A newlywed recently reached out to Slate's advice column Dear Prudence with the story of her husband's best man proposing in the middle of her wedding. She writes:
"My husband and I started dating, got pregnant, had a child, moved in together, bought a house, and got a dog in that order. Our friends and family have asked us for years why we weren’t married yet. We always pushed it off to build better lives. We’ve done really well for ourselves and finally reached a point where we could afford a huge blowout wedding to celebrate our lives with everyone we know and love. My husband’s best friend, 'John,' was the best man/officiant. The setting was beautiful, everyone seemed happy, our families were overjoyed. My mom may have used the phrase hallelujah a few dozen times. The entire atmosphere felt moving. So moving in fact that John stopped mid-ceremony to propose to his longtime girlfriend, 'Jane,' and reveal her pregnancy. I couldn’t even hear the vows my husband wrote or the rest of the ceremony over the noise of Jane’s happy sobs, her very surprised family who were also guests, and people seated nearby congratulating her. Even the videographer cut to her frequently during the ceremony, and you can’t hear anything over the chatter. When John gave his toast, he apologized for being caught up in the moment, and then proceeded to talk about he and Jane’s future with nary a mention of us.
"During the reception John and Jane became the primary focus of our guests. John even went out of his way to ask the band for a special dance for just him and Jane on the dance floor. I’ve never been an attention hog, and I wouldn’t even have minded if he’d proposed after the ceremony, but weeks later I am still seething. I am so shocked and angry that I keep asking myself if this is real life. My husband hasn’t spoken to John since the wedding, and our mutual friends think what he did was rude but that my husband should just get over it. My husband has joked that he’ll resume his friendship when John and Jane give him a $40,000 check for 'their half of the wedding.' Do you think John’s behavior warrants the end of a long-term friendship, or are we angry over nothing?"
Prudence responded that while this may not be cause to completely cut off their friend, it's worth having a conversation about.
"I think it merits a fight! In between 'getting over it' and 'never speaking to John again' is the happy medium of 'having a difficult conversation with a longtime friend who did something selfish and self-absorbed on your wedding day.' He’s your husband’s best friend, so your husband should tell John just how upset his behavior during your wedding made him. Maybe John will apologize and the two of them can have a meaningful reconciliation and build a better friendship as a result. Maybe John will double down and dismiss your husband’s feelings, and things will naturally fall apart between them. Whatever the outcome, there is definitely at least one step in between 'seething silently' and 'cutting John loose forever,' especially since the two of them have been best friends for a long time."

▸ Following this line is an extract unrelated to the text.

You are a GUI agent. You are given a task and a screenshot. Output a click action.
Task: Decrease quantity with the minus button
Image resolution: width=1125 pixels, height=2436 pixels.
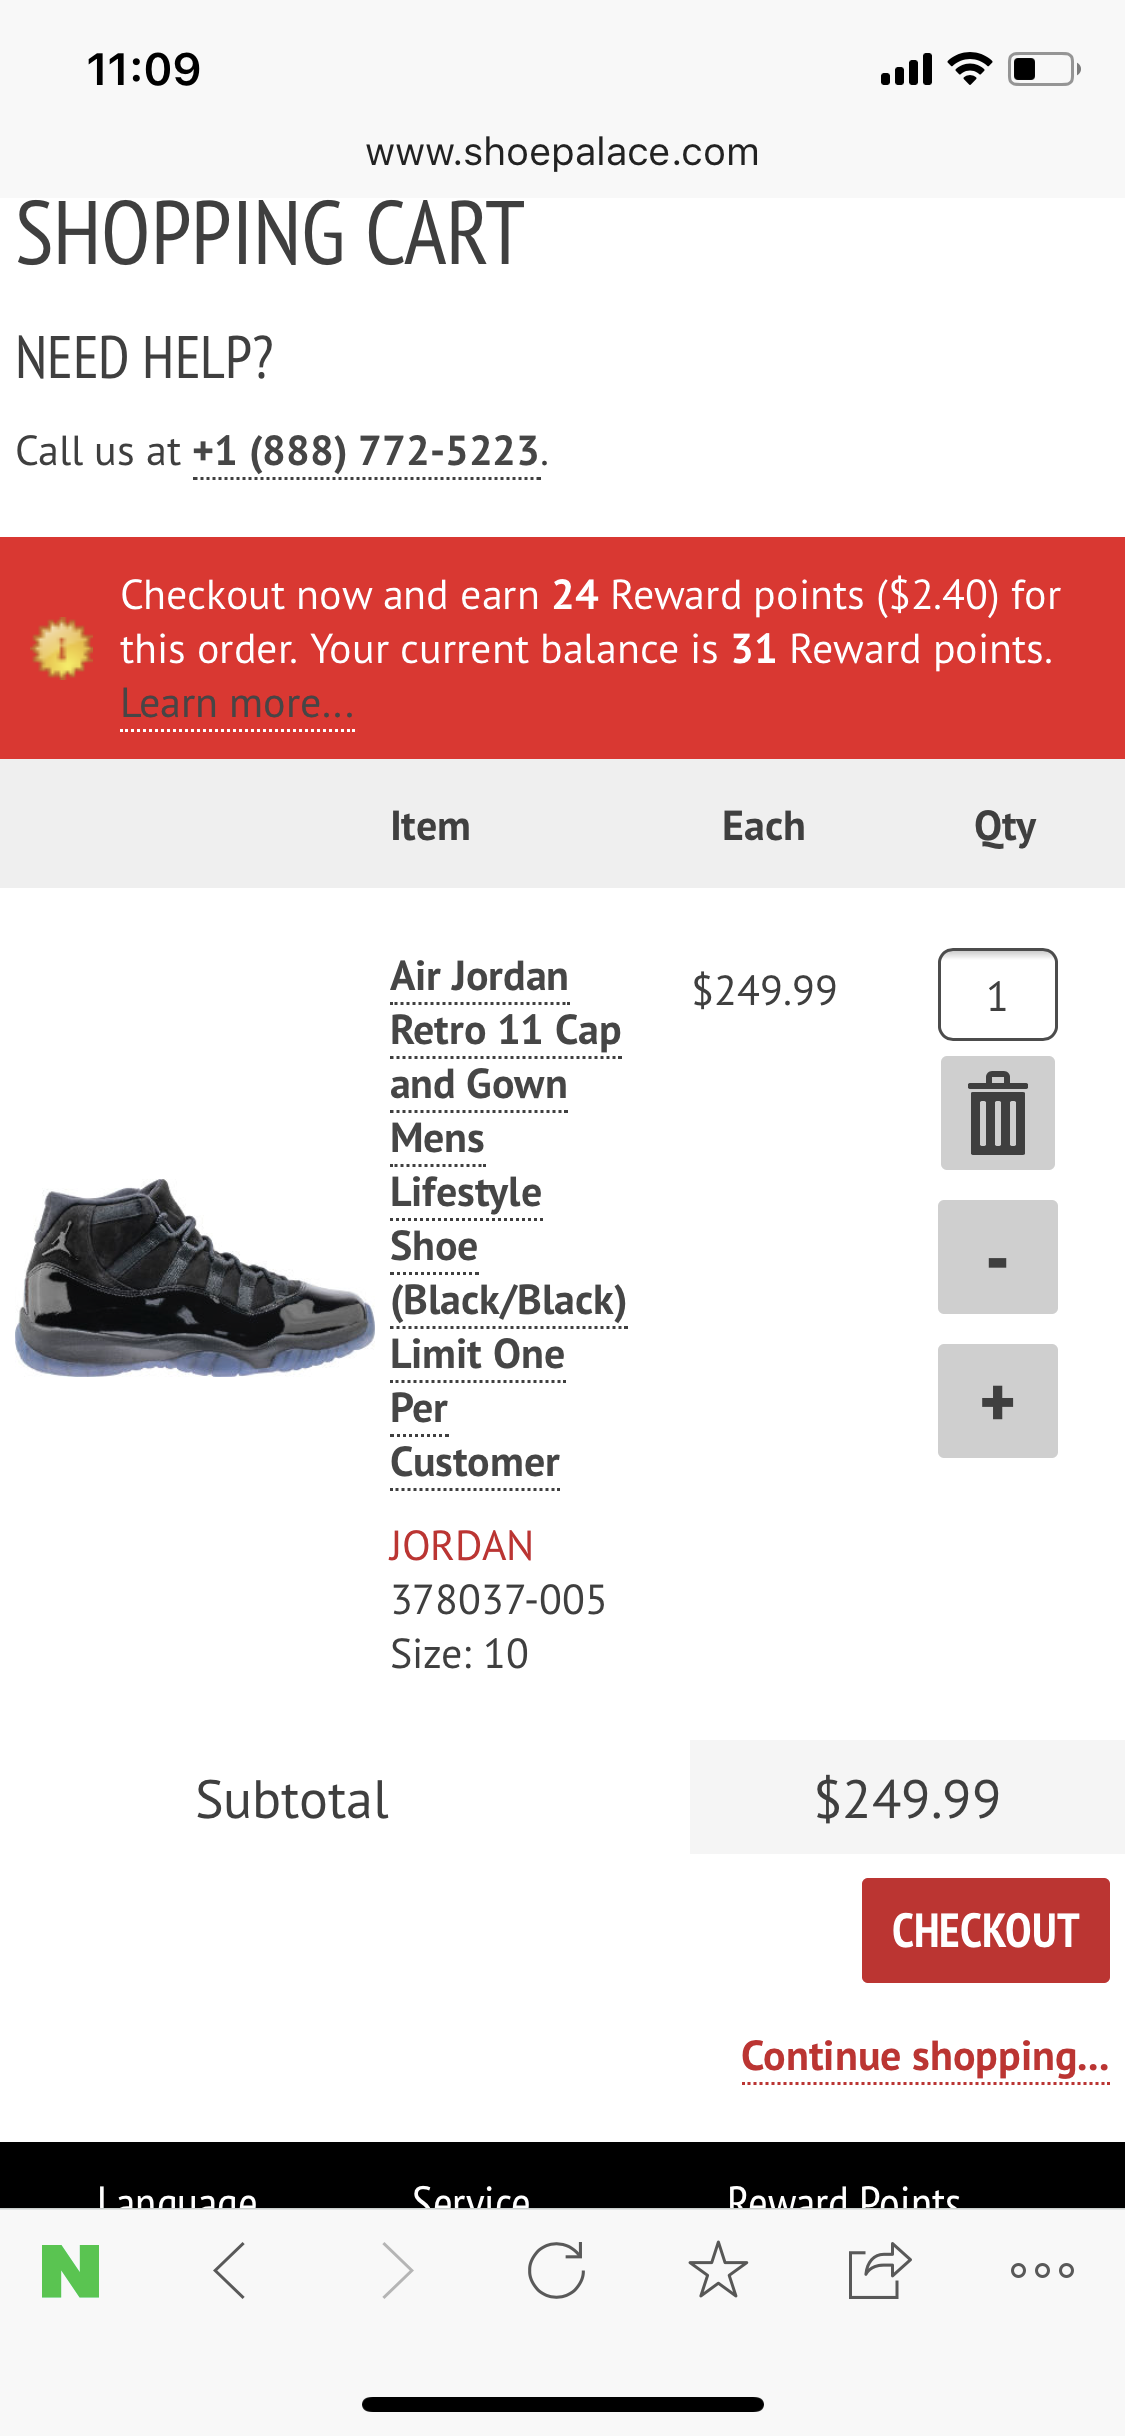[997, 1257]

Our take? While "John's" intentions may have been pure, this was a rude and self-absorbed thing to do. Even when caught up in planning a romantic proposal, an adult should have the foresight to consider his friend and understand the fact that turning the attention away from the couple at their own wedding might piss them off just a little bit. He could have asked the couple for permission beforehand, and planned a time to propose — perhaps after the ceremony, like the bride wrote, or at the tail end of the reception — instead of just busting in. Someone else's wedding is not the time to announce your own news.
Sure, this doesn't mean the friendship should automatically be over, but the couple does deserve a meaningful apology.